Reproduce the records starting at the line containing "Click the Fast" and ending at the line containing "Action: coord(263,64)", substituting "Details" for "Information" and leaving every other character unchanged.

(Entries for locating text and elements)

────────────────────────────────────────

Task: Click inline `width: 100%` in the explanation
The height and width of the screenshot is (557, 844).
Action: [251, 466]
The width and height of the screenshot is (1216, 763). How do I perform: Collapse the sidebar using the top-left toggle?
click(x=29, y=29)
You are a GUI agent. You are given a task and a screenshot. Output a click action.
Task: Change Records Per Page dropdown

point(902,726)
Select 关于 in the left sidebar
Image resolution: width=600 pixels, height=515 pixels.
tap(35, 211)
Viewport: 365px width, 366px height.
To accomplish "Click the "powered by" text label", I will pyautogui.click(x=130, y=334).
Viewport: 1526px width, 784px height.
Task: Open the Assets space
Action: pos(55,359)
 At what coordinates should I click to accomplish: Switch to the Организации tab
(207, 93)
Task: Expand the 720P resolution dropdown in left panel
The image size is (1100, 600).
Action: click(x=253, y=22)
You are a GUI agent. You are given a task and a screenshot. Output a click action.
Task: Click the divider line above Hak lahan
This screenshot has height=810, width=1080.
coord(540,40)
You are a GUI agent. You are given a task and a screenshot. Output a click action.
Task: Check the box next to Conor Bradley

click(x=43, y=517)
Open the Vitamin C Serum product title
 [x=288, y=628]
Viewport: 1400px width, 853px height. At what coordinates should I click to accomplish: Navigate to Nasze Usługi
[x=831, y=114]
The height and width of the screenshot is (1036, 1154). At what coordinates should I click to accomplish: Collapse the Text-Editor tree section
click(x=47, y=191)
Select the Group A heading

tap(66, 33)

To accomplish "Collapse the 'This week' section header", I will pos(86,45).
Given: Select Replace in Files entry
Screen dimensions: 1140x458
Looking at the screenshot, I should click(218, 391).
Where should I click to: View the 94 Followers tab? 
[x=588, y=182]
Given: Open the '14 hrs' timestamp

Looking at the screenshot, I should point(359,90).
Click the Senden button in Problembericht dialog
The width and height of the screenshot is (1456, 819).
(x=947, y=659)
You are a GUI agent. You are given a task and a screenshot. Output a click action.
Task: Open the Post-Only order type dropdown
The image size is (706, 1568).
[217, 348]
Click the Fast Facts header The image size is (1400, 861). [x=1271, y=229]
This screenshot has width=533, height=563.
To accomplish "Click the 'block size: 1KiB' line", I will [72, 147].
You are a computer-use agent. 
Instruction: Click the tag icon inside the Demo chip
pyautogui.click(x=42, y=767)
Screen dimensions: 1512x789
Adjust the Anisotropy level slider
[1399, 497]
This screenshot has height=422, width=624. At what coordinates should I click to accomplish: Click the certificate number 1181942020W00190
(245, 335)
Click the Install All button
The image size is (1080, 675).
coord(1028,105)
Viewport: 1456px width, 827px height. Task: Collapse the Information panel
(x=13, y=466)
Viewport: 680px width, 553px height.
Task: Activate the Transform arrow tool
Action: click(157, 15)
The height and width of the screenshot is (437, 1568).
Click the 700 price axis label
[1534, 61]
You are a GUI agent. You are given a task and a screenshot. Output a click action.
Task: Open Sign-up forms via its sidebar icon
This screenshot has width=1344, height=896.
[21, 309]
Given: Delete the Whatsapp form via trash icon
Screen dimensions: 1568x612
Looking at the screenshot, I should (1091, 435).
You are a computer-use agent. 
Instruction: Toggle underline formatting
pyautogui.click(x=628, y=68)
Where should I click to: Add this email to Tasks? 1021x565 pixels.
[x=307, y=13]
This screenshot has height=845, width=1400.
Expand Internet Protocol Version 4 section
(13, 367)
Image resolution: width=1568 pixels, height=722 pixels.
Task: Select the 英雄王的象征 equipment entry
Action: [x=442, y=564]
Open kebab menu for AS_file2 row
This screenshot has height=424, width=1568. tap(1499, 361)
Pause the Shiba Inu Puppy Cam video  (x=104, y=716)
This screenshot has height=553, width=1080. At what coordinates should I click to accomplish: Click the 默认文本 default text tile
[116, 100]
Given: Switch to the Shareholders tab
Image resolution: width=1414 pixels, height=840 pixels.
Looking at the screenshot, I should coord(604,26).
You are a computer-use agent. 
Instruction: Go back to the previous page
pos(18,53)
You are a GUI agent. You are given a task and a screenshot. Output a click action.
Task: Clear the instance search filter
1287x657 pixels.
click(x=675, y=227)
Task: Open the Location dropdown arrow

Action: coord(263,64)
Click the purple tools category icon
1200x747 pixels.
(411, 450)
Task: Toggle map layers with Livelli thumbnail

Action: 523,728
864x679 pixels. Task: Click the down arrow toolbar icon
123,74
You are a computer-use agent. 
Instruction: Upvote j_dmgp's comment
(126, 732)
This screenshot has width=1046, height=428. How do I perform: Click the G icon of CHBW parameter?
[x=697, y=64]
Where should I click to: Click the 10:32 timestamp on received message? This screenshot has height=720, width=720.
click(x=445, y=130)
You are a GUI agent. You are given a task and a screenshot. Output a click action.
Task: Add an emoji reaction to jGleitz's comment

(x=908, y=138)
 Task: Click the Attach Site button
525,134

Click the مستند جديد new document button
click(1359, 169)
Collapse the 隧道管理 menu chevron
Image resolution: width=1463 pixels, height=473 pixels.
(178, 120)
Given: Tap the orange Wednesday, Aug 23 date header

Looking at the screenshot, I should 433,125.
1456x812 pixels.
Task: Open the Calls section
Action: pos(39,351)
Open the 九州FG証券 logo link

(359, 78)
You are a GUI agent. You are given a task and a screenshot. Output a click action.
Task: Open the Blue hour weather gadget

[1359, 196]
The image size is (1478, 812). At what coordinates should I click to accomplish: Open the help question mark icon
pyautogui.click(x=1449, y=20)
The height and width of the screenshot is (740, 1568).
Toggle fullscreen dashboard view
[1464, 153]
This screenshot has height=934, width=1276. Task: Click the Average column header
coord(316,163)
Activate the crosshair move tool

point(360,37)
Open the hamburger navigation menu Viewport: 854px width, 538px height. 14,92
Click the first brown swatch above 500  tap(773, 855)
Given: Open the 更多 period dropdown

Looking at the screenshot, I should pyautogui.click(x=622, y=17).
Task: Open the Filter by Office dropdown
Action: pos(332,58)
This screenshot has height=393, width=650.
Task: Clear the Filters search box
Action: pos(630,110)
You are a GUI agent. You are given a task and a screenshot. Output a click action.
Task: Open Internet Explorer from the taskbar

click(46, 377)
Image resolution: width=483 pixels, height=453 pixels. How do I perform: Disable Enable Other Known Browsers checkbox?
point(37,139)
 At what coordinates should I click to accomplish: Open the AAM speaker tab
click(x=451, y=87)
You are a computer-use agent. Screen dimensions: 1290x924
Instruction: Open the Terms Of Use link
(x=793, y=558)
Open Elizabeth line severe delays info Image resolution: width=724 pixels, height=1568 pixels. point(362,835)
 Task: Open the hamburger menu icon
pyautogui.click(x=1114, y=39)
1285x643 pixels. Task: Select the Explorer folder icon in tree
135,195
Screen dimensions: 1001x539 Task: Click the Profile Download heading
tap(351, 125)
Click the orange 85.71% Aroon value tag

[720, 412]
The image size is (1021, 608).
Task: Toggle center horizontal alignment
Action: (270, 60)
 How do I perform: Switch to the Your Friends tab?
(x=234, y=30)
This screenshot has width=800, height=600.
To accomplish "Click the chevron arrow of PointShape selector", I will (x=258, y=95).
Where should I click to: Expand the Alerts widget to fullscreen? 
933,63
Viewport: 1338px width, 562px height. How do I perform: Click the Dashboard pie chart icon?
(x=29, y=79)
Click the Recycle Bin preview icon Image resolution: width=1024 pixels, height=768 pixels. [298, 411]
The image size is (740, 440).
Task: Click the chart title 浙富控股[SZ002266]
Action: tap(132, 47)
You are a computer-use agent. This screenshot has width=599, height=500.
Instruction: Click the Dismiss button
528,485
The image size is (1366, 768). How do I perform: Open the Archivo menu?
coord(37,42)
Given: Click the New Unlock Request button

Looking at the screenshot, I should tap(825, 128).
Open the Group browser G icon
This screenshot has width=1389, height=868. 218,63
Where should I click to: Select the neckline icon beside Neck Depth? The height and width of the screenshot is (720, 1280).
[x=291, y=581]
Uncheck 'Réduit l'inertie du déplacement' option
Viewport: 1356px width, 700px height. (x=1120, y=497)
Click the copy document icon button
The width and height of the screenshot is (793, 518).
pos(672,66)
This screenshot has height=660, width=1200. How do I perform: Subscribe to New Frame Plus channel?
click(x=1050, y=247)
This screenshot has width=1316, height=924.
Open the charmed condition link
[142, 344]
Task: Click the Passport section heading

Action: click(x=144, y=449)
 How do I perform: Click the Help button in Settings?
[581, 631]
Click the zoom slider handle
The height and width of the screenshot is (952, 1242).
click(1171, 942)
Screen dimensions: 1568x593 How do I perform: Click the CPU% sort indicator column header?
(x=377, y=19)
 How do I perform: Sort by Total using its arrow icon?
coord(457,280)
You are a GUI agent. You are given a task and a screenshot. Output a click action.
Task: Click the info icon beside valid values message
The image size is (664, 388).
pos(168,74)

────────────────────────────────────────

▶ Answer to the problem:
Click the Fast Facts header The image size is (1400, 861). [x=1271, y=229]
This screenshot has width=533, height=563.
To accomplish "Click the 'block size: 1KiB' line", I will [72, 147].
You are a computer-use agent. 
Instruction: Click the tag icon inside the Demo chip
pyautogui.click(x=42, y=767)
Screen dimensions: 1512x789
Adjust the Anisotropy level slider
[1399, 497]
This screenshot has height=422, width=624. At what coordinates should I click to accomplish: Click the certificate number 1181942020W00190
(245, 335)
Click the Install All button
The image size is (1080, 675).
coord(1028,105)
Viewport: 1456px width, 827px height. Task: Collapse the Details panel
(x=13, y=466)
Viewport: 680px width, 553px height.
Task: Activate the Transform arrow tool
Action: click(157, 15)
The height and width of the screenshot is (437, 1568).
Click the 700 price axis label
[1534, 61]
You are a GUI agent. You are given a task and a screenshot. Output a click action.
Task: Open Sign-up forms via its sidebar icon
This screenshot has width=1344, height=896.
[21, 309]
Given: Delete the Whatsapp form via trash icon
Screen dimensions: 1568x612
Looking at the screenshot, I should (1091, 435).
You are a computer-use agent. 
Instruction: Toggle underline formatting
pyautogui.click(x=628, y=68)
Where should I click to: Add this email to Tasks? 1021x565 pixels.
[x=307, y=13]
This screenshot has height=845, width=1400.
Expand Internet Protocol Version 4 section
(13, 367)
Image resolution: width=1568 pixels, height=722 pixels.
Task: Select the 英雄王的象征 equipment entry
Action: [x=442, y=564]
Open kebab menu for AS_file2 row
This screenshot has height=424, width=1568. tap(1499, 361)
Pause the Shiba Inu Puppy Cam video  (x=104, y=716)
This screenshot has height=553, width=1080. At what coordinates should I click to accomplish: Click the 默认文本 default text tile
[116, 100]
Given: Switch to the Shareholders tab
Image resolution: width=1414 pixels, height=840 pixels.
Looking at the screenshot, I should coord(604,26).
You are a computer-use agent. 
Instruction: Go back to the previous page
pos(18,53)
You are a GUI agent. You are given a task and a screenshot. Output a click action.
Task: Clear the instance search filter
1287x657 pixels.
click(x=675, y=227)
Task: Open the Location dropdown arrow

Action: coord(263,64)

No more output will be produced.